W walkach - uznanych za najpoważniejsze od 2000 roku - rannych
zostało także wielu Izraelczyków.
Hezbollah (Partia Boga) to mające swe bazy w Libanie radykalne ugrupowanie islamskie. Jego oddział zaatakował w poniedziałek pociskami rakietowymi izraelski posterunek graniczny, prawdopodobnie, by wziąć do niewoli żołnierzy. Wymiana ognia trwała ponad dwie godziny. Izrael odpowiedział serią nalotów na wieś bojowników po libańskiej stronie.
W Jerozolimie podano, że Hezbollah zaatakował "korzystając ze wsparcia ze strony Syrii i Iranu". Izraelski minister obrony Szaul Mofaz zapowiedział na konferencji prasowej późno w nocy w poniedziałek, że "Izrael uczyni wszystko, by chronić swych obywateli na północy kraju". Dodał, że celem ataku bojowników było odwrócenie uwagi opinii publicznej od Syrii i tym samym zmniejszenie międzynarodowej presji na ten kraj, oskarżany o wspieranie terroryzmu.

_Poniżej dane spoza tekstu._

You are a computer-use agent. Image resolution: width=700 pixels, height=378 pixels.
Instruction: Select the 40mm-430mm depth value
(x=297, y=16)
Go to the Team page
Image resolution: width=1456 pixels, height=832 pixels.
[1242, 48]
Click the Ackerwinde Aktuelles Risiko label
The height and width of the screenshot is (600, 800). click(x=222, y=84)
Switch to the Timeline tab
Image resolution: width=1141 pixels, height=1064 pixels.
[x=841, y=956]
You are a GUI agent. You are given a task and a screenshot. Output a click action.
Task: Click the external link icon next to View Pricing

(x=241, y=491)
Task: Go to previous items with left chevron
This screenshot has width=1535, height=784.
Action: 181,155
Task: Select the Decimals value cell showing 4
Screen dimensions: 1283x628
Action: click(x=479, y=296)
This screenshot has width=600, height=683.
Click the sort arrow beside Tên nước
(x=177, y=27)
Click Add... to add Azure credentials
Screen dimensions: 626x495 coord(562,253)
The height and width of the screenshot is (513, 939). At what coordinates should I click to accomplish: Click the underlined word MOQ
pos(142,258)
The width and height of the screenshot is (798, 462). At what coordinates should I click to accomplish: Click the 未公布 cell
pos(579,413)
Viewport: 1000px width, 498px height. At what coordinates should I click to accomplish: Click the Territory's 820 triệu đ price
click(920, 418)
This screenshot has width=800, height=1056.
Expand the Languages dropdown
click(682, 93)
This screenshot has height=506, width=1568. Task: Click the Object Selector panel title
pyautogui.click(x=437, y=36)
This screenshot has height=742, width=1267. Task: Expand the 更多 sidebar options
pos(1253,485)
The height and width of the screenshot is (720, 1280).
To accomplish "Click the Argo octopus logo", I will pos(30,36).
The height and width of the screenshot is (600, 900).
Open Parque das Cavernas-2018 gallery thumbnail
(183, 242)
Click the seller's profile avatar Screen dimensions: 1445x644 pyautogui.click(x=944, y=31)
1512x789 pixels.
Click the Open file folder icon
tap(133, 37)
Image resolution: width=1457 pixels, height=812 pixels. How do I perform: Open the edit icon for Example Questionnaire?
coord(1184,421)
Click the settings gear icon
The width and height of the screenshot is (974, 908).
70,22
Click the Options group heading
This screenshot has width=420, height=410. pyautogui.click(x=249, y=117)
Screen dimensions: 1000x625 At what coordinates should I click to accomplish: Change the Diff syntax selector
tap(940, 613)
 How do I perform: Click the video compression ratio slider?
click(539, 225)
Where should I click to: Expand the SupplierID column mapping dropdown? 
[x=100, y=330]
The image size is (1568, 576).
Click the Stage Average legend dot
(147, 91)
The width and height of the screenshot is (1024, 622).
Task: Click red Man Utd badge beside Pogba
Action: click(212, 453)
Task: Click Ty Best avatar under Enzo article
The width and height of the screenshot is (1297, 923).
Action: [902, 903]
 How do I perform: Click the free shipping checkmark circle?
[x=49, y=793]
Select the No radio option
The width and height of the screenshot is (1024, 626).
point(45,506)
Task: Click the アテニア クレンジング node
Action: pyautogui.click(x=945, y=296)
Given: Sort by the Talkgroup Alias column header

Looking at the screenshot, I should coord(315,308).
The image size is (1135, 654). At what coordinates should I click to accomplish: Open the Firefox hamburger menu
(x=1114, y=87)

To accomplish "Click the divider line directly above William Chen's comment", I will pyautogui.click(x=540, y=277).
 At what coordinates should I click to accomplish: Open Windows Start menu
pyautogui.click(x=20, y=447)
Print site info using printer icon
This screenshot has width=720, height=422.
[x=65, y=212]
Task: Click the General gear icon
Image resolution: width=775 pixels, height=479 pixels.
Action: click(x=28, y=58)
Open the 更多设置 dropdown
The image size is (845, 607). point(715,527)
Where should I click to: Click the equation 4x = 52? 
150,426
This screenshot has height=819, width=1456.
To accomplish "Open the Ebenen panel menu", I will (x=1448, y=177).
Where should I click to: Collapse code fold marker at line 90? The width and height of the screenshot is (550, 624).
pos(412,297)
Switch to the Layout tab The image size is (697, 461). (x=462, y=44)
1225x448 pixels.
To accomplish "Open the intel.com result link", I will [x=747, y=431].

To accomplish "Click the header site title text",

Także w Waszyngtonie rzecznik Departamentu Stanu, Sean McCormack uznał, że atak bojowników stanowił "rozmyślną prowokację" i zaapelował do rządu libańskiego o opanowanie sytuacji.
Hezbollah - popierany przez Syrię i w zamian popierający syryjskie wpływy w Libanie - obawia się, że jakiekolwiek zmiany polityczne w Bejrucie i Damaszku zmuszą ugrupowanie do likwidacji baz, jakimi dysponuje na południu Libanu.